_Work to be completed_
Give every line from the entries that contains "button".

_Data in this exercise_
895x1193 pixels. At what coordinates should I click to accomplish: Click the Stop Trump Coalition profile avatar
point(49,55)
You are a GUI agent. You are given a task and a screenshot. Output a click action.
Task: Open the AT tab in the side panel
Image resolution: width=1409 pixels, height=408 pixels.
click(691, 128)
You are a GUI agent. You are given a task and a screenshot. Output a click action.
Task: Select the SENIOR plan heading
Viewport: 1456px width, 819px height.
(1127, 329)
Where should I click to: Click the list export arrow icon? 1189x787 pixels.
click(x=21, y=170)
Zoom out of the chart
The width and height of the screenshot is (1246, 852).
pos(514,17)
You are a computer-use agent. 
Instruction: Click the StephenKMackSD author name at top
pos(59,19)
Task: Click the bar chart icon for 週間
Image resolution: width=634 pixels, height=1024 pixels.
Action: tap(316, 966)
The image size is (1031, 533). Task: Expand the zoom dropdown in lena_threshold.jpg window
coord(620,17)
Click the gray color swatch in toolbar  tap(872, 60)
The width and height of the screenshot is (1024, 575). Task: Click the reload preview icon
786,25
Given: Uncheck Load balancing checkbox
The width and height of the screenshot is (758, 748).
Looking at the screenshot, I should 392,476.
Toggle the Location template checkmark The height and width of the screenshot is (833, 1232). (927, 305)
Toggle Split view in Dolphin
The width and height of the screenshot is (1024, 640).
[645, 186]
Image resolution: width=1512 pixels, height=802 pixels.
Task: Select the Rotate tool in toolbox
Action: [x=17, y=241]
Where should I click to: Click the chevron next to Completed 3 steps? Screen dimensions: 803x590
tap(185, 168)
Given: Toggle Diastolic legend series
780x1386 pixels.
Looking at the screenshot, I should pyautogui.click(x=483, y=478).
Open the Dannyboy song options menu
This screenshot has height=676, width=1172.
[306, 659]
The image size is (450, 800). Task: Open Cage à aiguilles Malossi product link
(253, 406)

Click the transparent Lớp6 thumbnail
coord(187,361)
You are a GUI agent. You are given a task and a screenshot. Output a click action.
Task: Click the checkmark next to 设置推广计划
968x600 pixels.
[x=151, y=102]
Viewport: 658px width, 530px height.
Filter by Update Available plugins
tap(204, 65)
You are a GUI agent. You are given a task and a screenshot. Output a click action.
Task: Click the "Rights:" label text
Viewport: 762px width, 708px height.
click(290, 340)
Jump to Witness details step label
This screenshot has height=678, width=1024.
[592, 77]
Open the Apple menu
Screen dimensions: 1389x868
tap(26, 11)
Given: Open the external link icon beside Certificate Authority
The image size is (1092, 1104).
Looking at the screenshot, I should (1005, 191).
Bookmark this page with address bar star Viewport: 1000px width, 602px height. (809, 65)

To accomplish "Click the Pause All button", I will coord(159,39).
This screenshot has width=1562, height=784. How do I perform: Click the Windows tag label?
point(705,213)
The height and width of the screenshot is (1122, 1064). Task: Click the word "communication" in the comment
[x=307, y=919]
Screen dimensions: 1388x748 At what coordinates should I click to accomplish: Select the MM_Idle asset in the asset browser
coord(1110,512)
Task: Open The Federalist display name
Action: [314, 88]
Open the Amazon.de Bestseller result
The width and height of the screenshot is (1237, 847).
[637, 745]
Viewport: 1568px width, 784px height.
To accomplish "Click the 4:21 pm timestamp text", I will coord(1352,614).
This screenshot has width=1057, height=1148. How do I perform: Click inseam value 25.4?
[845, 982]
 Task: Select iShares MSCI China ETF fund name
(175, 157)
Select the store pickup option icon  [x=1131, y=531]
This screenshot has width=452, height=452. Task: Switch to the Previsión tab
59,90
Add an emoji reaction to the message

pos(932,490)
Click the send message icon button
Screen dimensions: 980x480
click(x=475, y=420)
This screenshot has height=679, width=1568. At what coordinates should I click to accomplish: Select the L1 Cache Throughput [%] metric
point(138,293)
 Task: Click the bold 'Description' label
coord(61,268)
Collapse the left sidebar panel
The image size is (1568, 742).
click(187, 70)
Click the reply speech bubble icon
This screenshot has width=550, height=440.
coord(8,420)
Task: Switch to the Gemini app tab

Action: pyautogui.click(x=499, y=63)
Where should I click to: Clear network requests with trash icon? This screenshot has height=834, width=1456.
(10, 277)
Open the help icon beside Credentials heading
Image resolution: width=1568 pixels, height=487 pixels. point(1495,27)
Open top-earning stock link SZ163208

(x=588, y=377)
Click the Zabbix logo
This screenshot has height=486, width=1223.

_Answer space_
To accomplish "Click the Pause All button", I will coord(159,39).
Click the send message icon button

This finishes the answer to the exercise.